(INPUT MATERIAL)

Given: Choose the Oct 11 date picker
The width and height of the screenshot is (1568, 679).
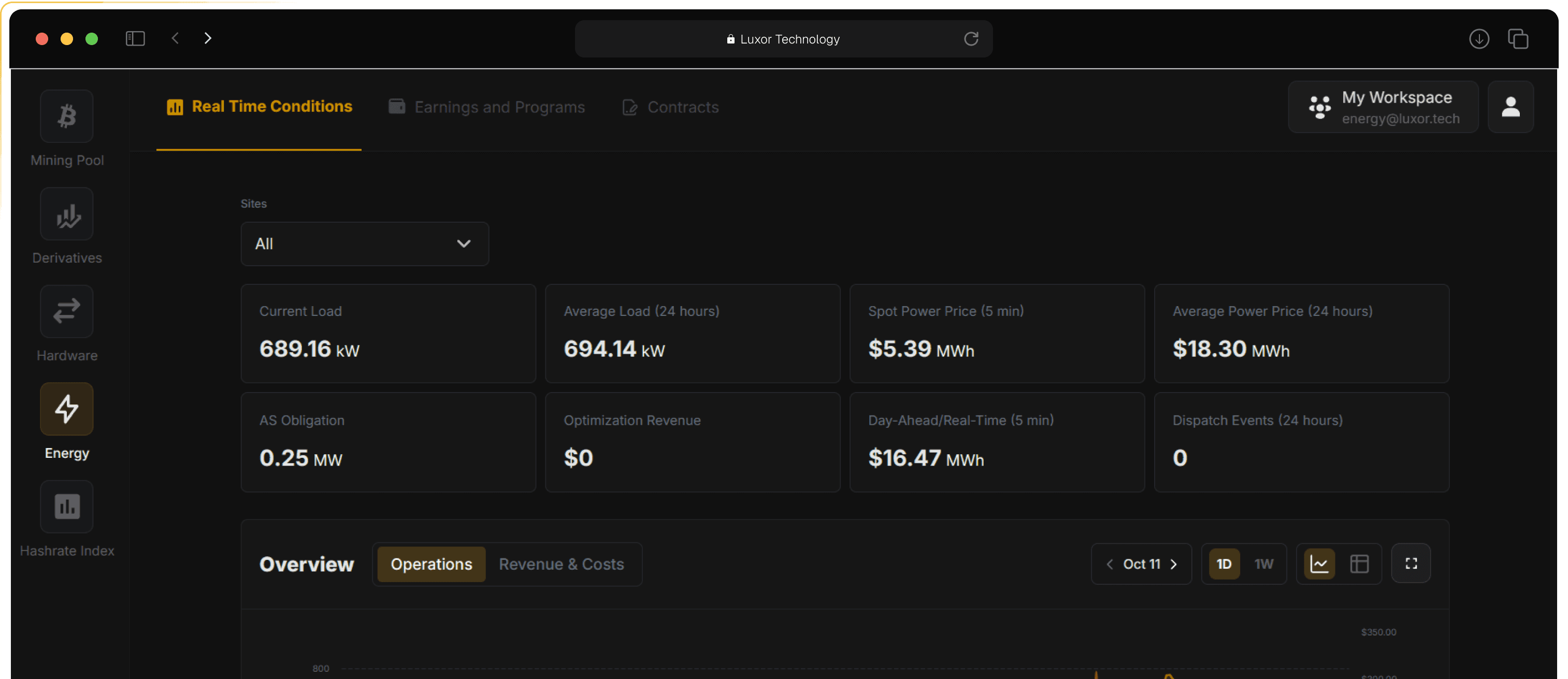Looking at the screenshot, I should click(x=1141, y=564).
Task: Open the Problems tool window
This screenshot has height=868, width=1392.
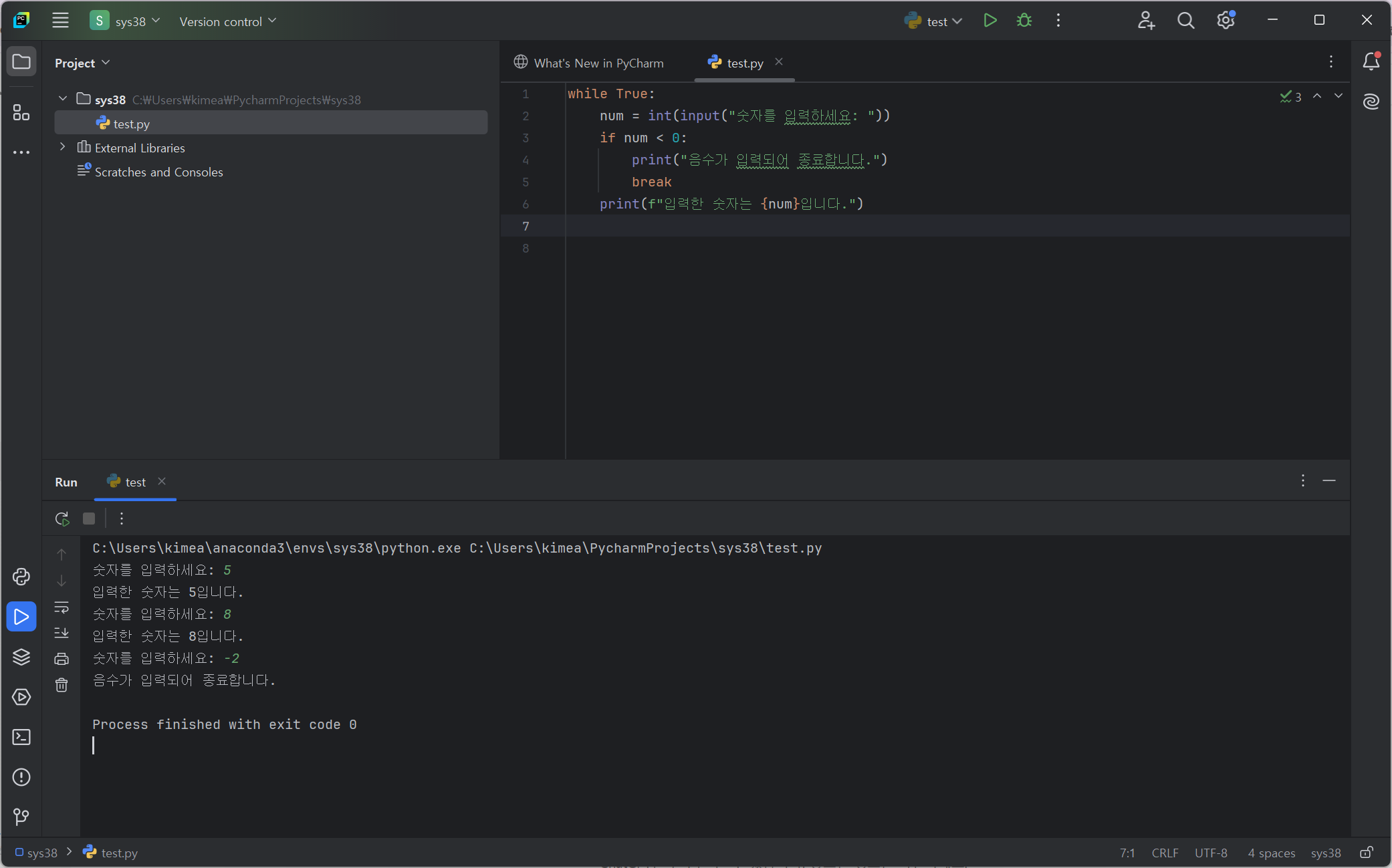Action: coord(21,777)
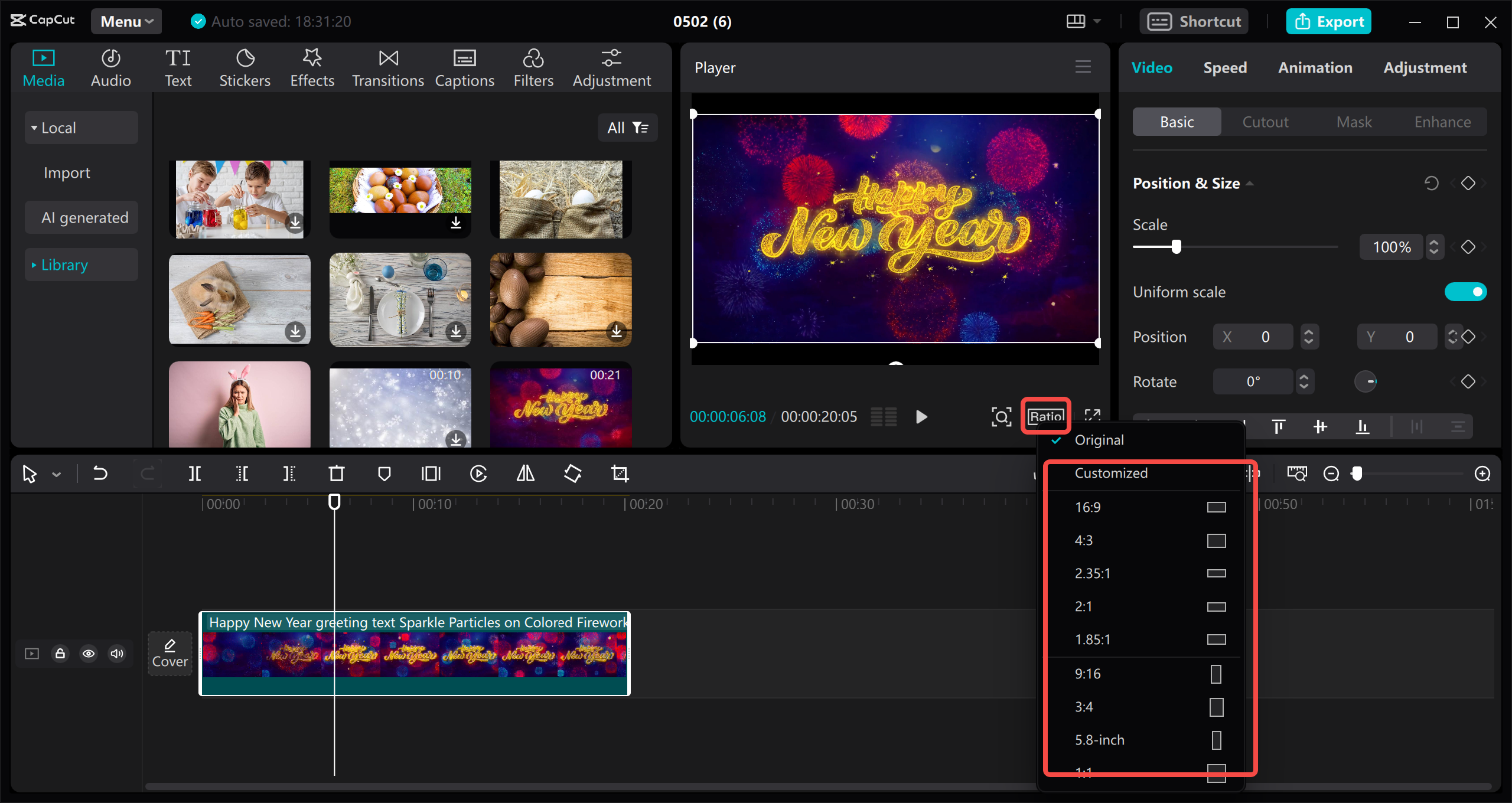Lock the video track

(x=60, y=654)
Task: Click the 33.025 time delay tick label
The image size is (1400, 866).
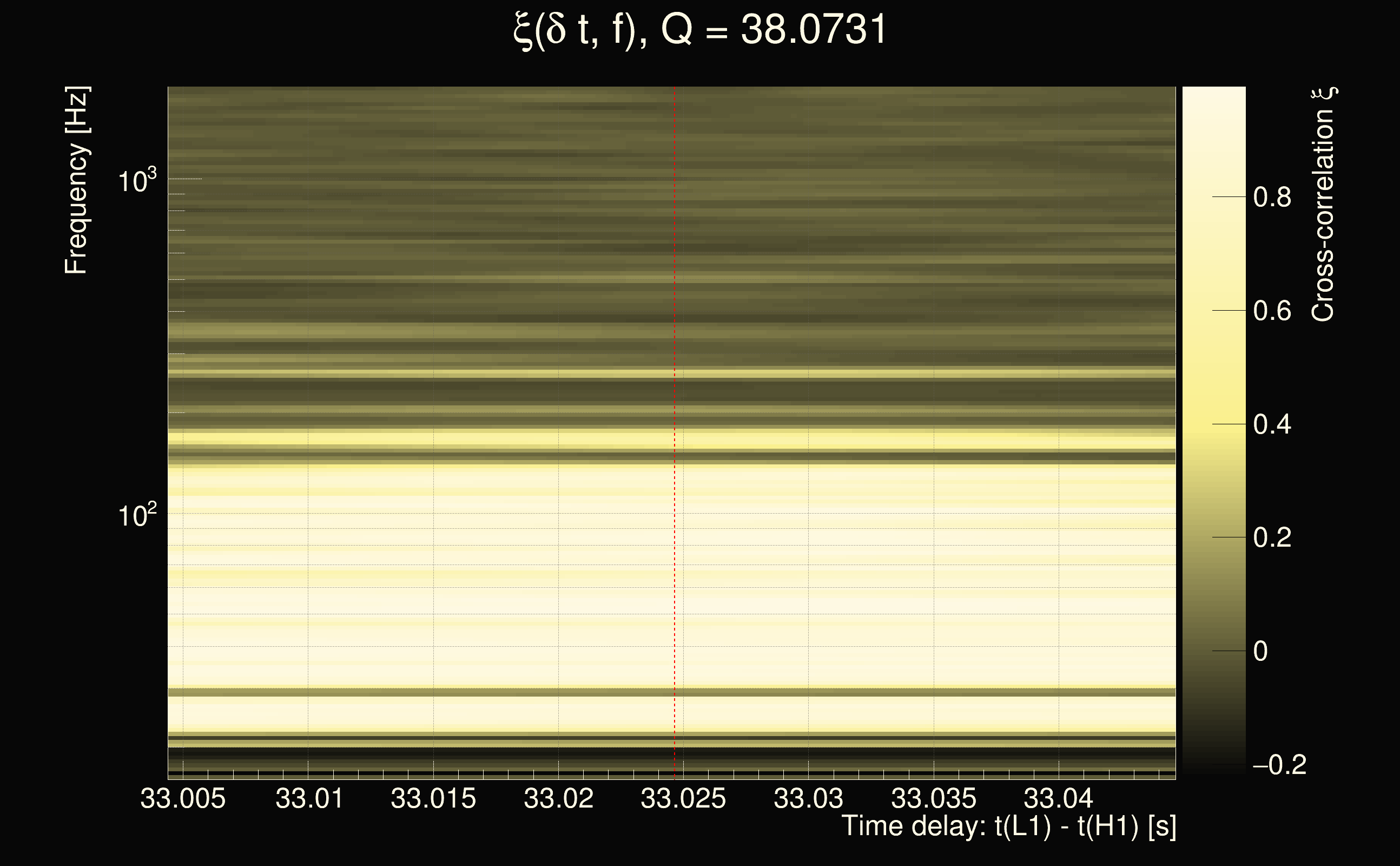Action: [x=683, y=798]
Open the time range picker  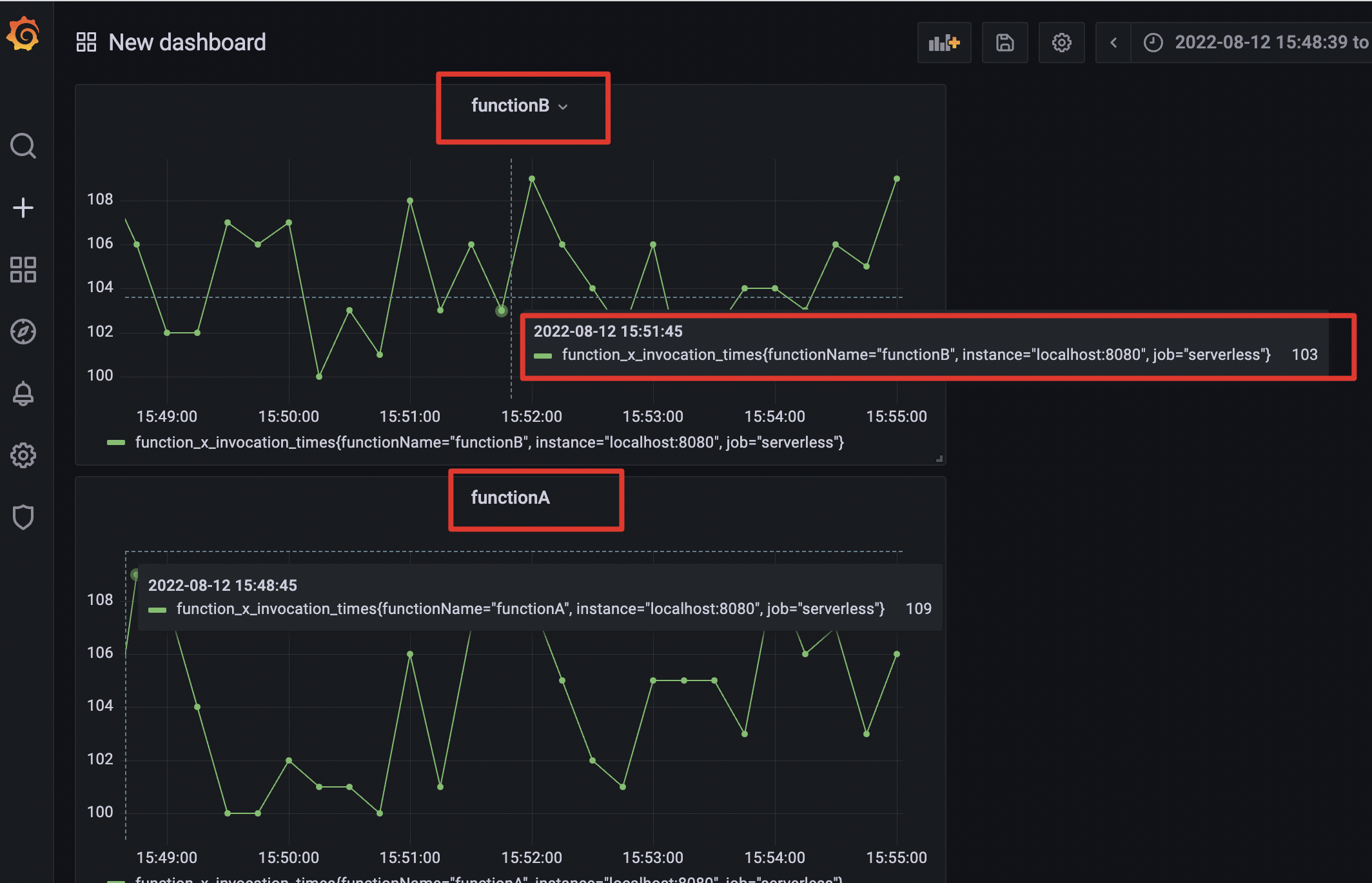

(End INPUT MATERIAL)

* EXERCISE OBJECTIVE
Every line above that includes the string "Task" needs to be copied.

* FINAL ANSWER
Task: Open the Problems tool window
Task: Click the 33.025 time delay tick label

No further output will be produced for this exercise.